Engaging the community and collaborating on artistic projects comes easily to Prof. Jerry Etienne, as was demonstrated by his research activities over the last few years. In 2016, Prof. Etienne collaborated with a local community theatre group to write the Corner Brook Ghost Walk, which was produced as part of the City of Corner Brook’s 60th anniversary celebrations. It was met with overwhelming success and received very positively by local residents and tourists. The show was so popular it was reworked and remounted the following summer by the professional theatre company Theatre Newfoundland Labrador (TNL). That same summer Prof. Etienne performed in Short’s Long Day, TNL’s adaptation of a short story by Corner Brook writer Tom Finn. Performed in community venues and outside in city garden spaces, this free production was in partnership with the City of Corner Brook with a view to bringing theatre to local residents and tourists.

In the fall of 2016 he was director and choreographer of Too Cool for School, a musical performance at Corner Book’s Arts and Culture Centre. At the same time, he played the role of Arthur Kipps in The Woman in Black by Stephen Mallatratt for Hard Ticket Theatre in the same venue. That fall he applied for and received a VP Research Grant to study at Shakespeare and Company’s month-long Shakespeare intensive in Lenox, Mass., in the winter of 2017.

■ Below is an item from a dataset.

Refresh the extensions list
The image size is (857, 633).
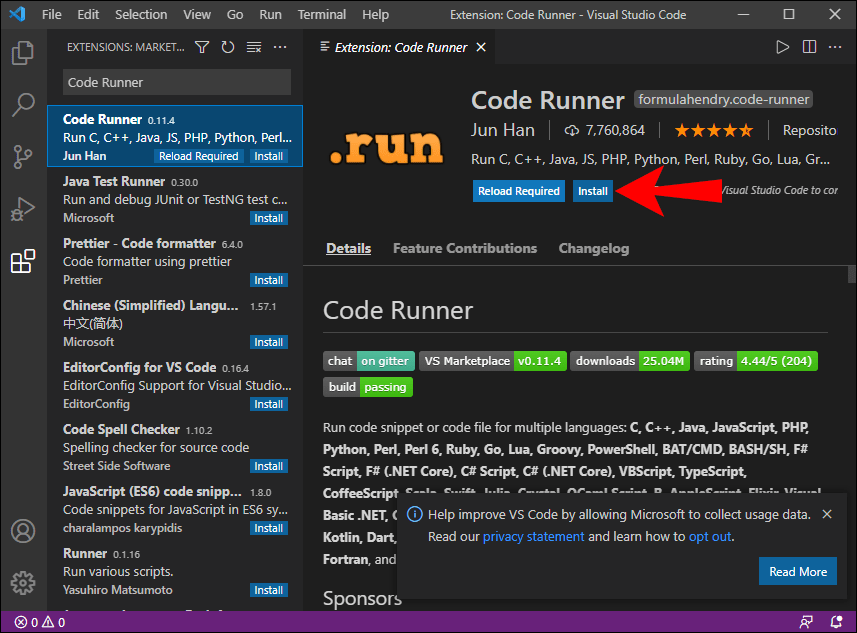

Upon returning to Grenfell in the spring he immediately jumped into the fight direction of Theatre at Grenfell’s 2017 Harlow production, Goodnight Desdemona (Good Morning Juliet). Once classes were officially over for the term, he moved out to Cow Head to direct Heroes, a comedy by Tom Stoppard, for TNL’s Gros Morne Theatre Festival summer season.

Theatre

Over the course of the following year, in addition to directing Ring Round the Moon, Grenfell’s Harlow production (winter 2018), he performed the role of Capulet (and choreographed stage combat) for TNK Youth Theatre’s production of Romeo and Juliet. In addition, he performed PB Productions and College of the North Atlantic’s short film, Stephenville Theatre Festival and Maxim Mazumdar.

The summer and fall saw Prof. Etienne perform in a gala celebration of the work of Maxim Mazumdar, Maxim’s Dream, during the 40th season of the Stephenville Festival, as well as the writing and adaptation of George Feydeau’s Le Dindon that he titled Turkeys, Turkeys and More Turkeys, performed by his students in the fall season.